Le taxi était là. Elle avait le même taxi qu’Aliagas. Le chauffeur lui avait fait quelques aveux sur ses habitués. Un autre grec, c’est peut-être un signe…

—Hamza… Bonsoir…

—Bonsoir madameu

—J’aime votre accent Hamza. Je peux vous poser une question ?

—Bien sûr Madameu, tout ce qui vous volez.

—Il est comment Nikos ?

—Madameu, c’est ma fierté de vou avoir dit mes clients. Mais c’est commeu ami, je parle pas sur eux.

—Mais juste un mot, il est sympa ?

—Commeu tous, madameu. Mais même si on meu demande. Je dirai jamais queu la plou belle c’est vous.

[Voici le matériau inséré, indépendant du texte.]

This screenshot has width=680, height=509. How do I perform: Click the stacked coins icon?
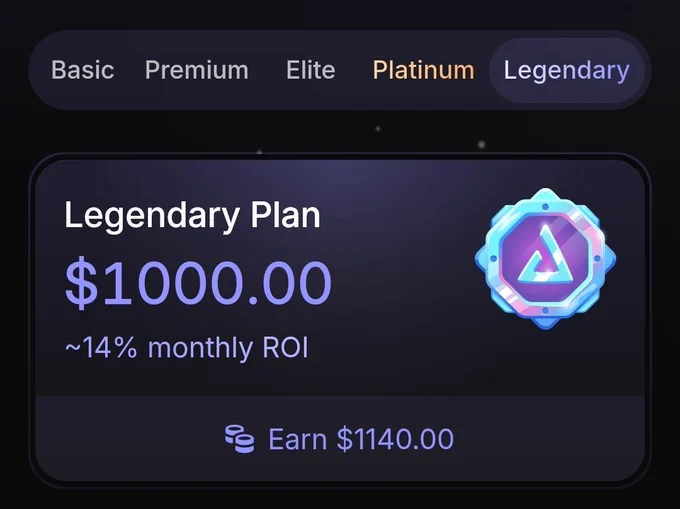click(239, 439)
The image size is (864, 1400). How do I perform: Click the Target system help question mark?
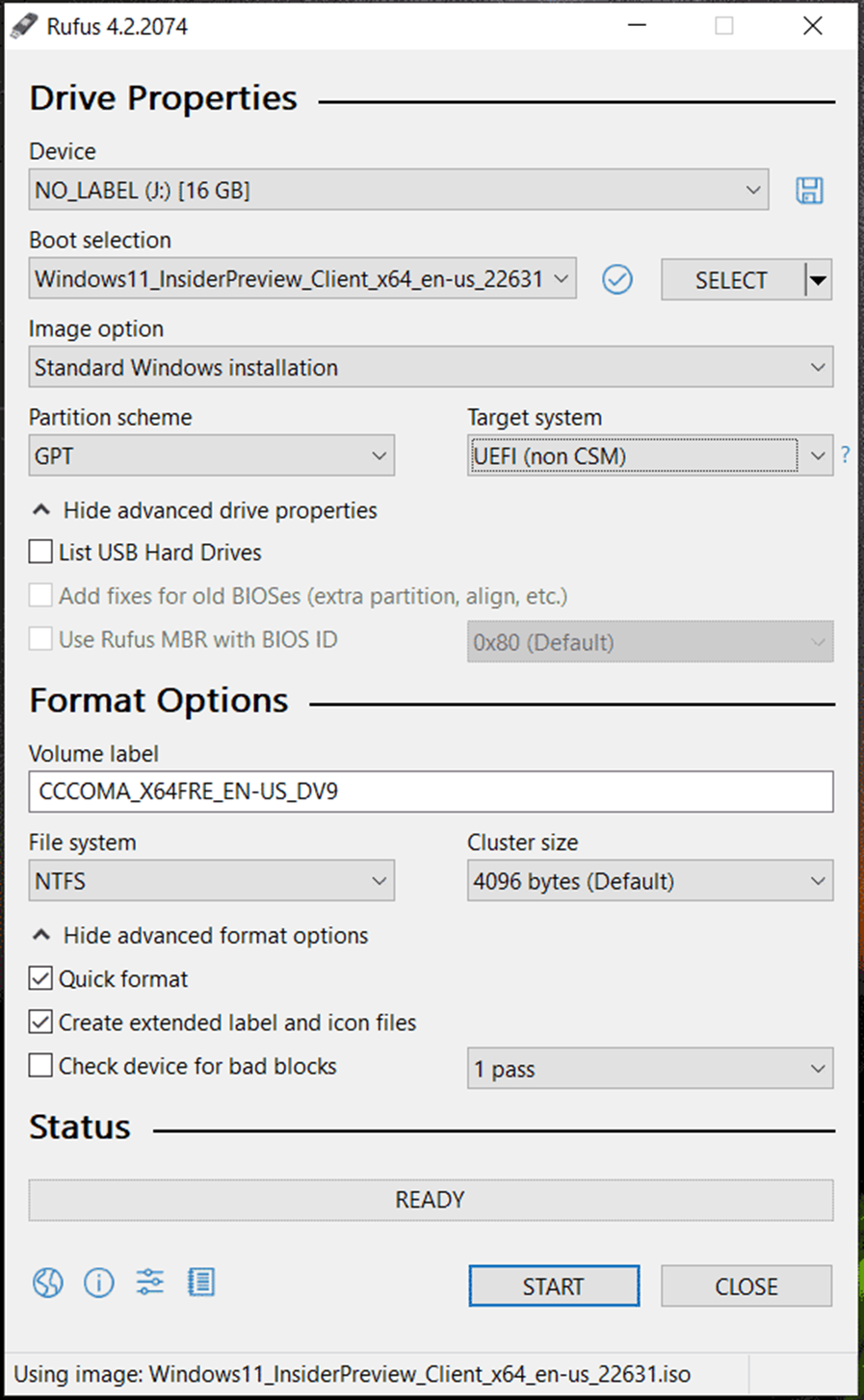click(846, 455)
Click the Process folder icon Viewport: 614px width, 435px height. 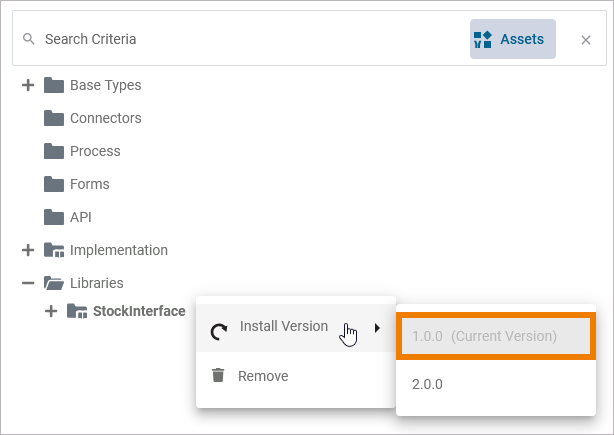coord(54,151)
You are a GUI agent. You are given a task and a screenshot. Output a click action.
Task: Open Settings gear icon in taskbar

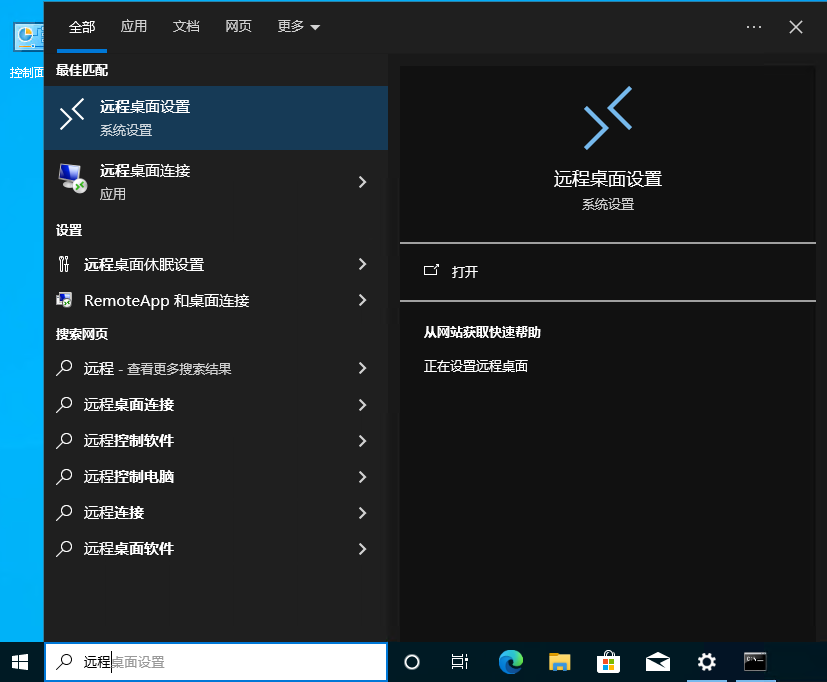point(706,661)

— Si c’est ça, vous pouvez le dire Hamza. Vous êtes le plus gentil des hommes.

— Ci commeu ça madameu.

Le trajet fut impeccable tant par le timing, une vraie horloge ferroviaire ce Hamza, que par les rues, il les connaissait toutes. Il évitait les grands axes, trop perturbés un samedi soir.

— Dix neuve heures quinze, madameu. Le temps de rentrer dans li restaurant vous serez pile à — l’hore.

— Merci Hamza. Comme d’habitude ?

— Pas di soucis madameu, factire par mail. 

La soirée était délicieuse. Le temps sera frais tout à l’heure, et ce sera encore meilleur. La façade discrète du Clarence était devant elle.

Elle entra.

— Bonsoir. Le salon de M. Andros s’il vous plaît…

— Si vous voulez bien me suivre…

Le maître d’hôtel la précéda dans l’escalier, comme il se doit… Un couloir, et une porte s’ouvrit devant elle…

— Le salon Andros Madame. 

Personne ne l’attendait. Le salon était vide. Ce mufle n’était même pas à l’heure !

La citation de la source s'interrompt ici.